## INSTRUCTIONS TO FOLLOW
Collect every line of the data below that contains the word "pixels" and copy each one unchanged.

□ □ □ □

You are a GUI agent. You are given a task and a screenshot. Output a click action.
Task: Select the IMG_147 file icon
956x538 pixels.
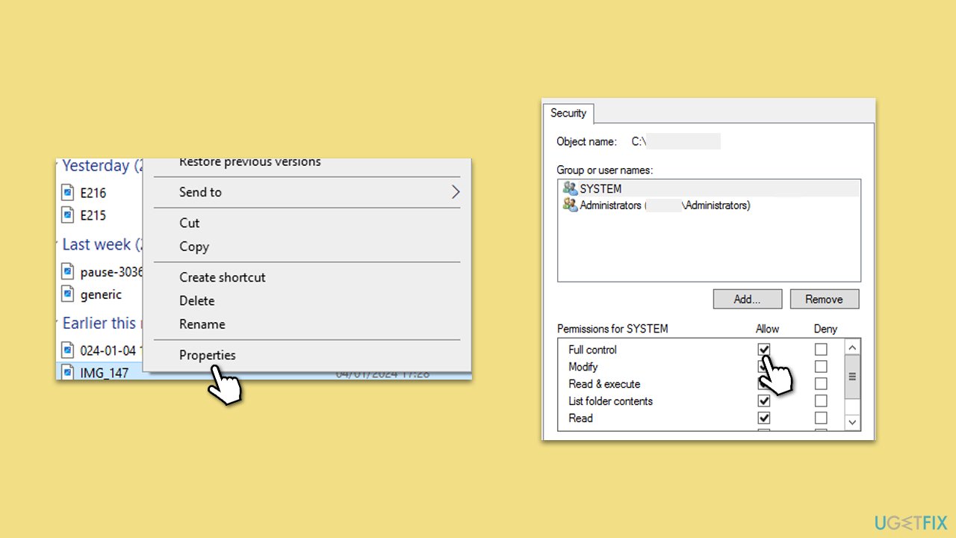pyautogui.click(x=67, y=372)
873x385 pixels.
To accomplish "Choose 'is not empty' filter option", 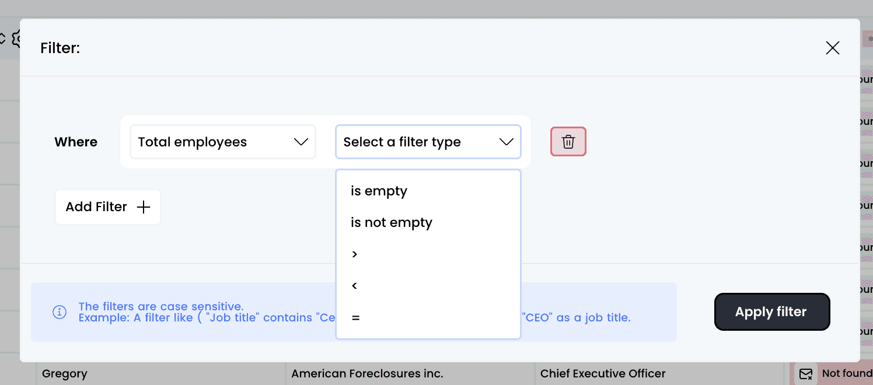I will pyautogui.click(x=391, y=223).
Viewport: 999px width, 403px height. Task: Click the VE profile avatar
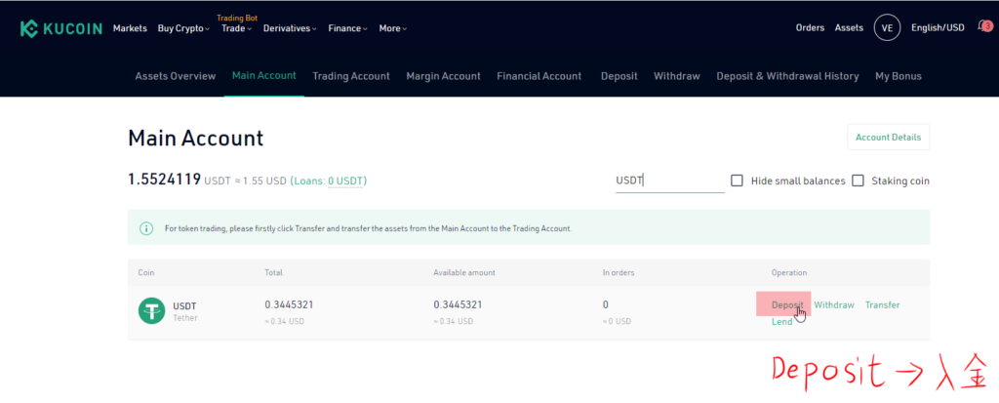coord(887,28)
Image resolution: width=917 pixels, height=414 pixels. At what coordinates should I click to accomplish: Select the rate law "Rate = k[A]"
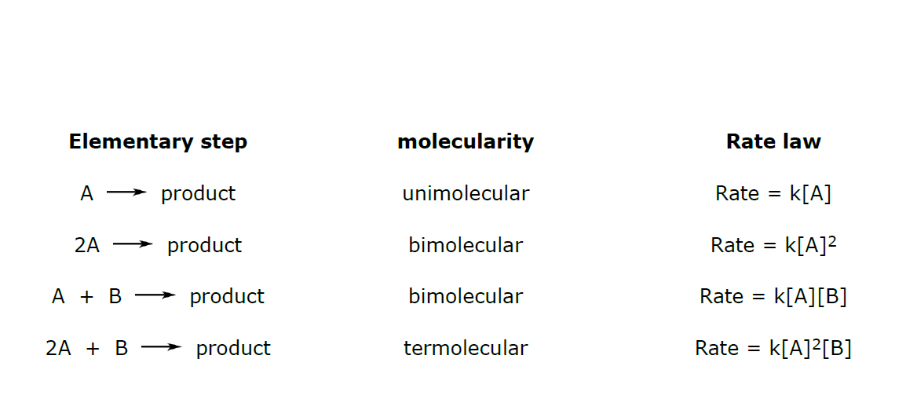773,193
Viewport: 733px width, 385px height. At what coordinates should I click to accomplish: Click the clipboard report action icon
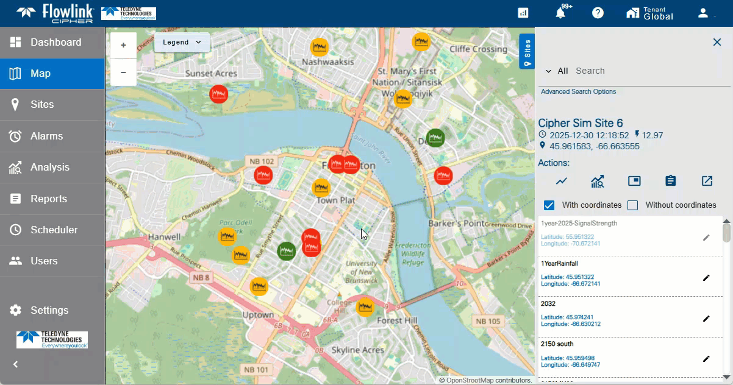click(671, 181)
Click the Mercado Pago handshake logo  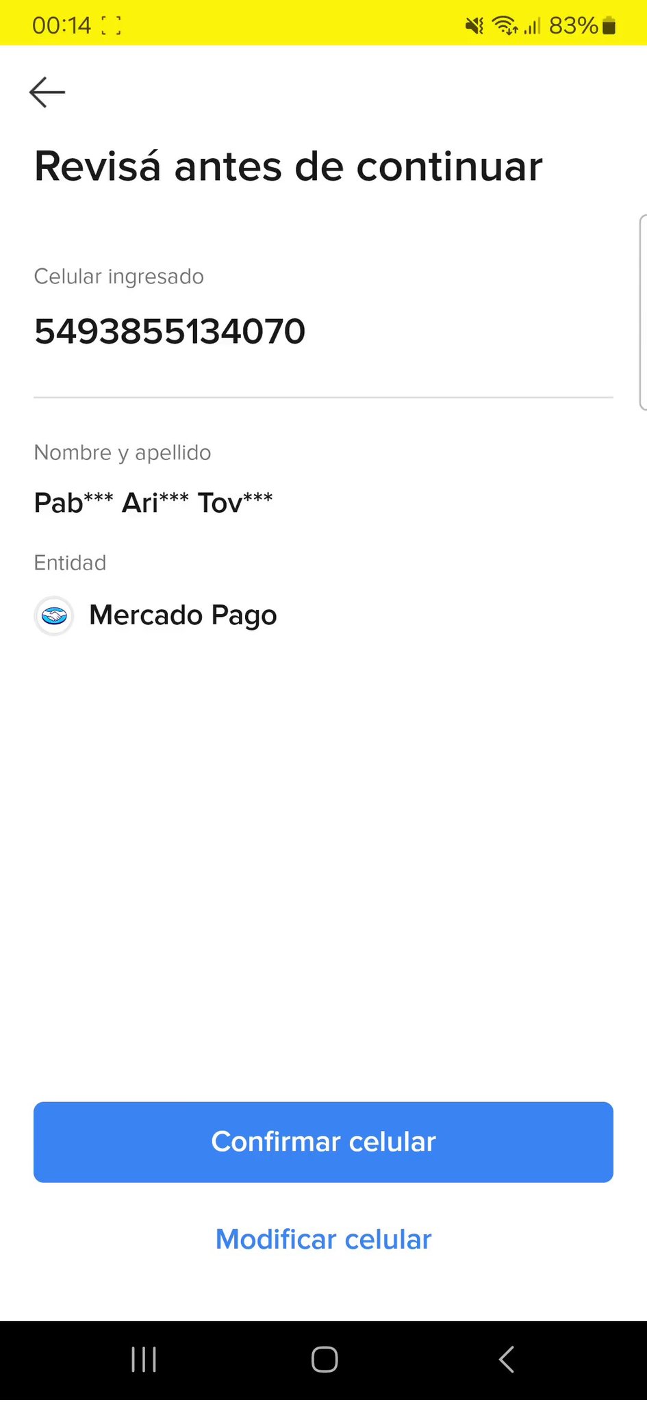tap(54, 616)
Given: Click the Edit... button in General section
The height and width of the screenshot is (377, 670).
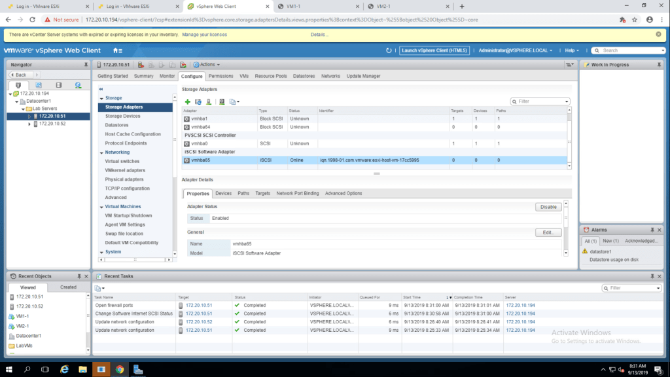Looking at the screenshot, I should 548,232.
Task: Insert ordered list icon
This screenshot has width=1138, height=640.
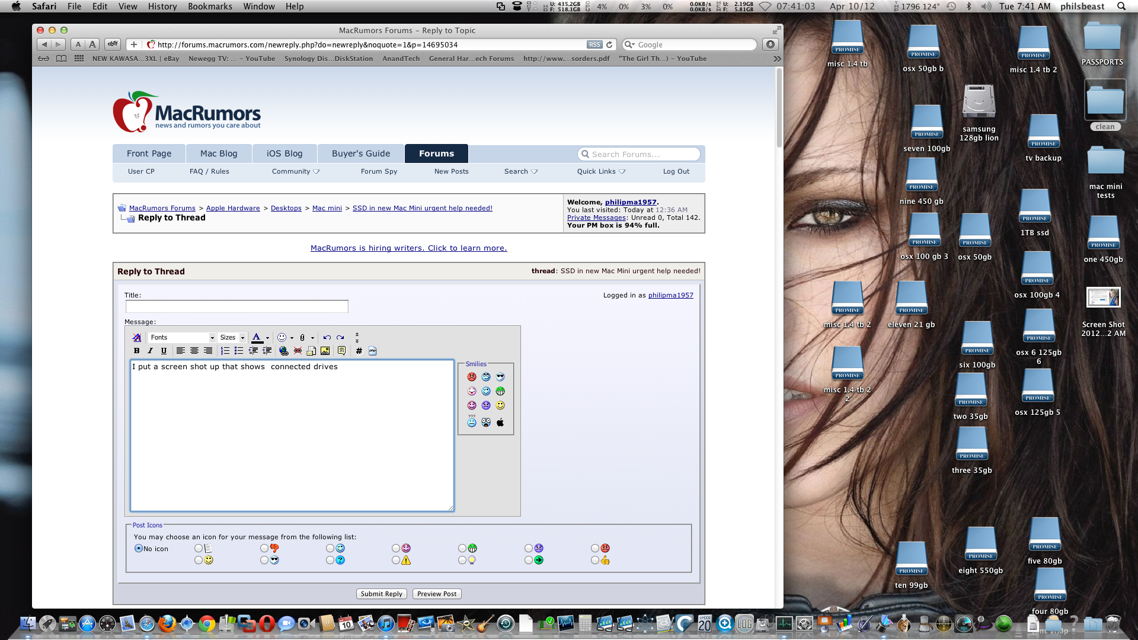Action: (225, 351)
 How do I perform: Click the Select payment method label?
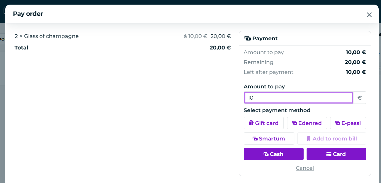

□ □ □ □

## TASK ANSWER
956x538 pixels.
873x385 pixels.
Image resolution: width=917 pixels, height=414 pixels. At what coordinates should I click to accomplish: Select the rate law "Rate = k[A]"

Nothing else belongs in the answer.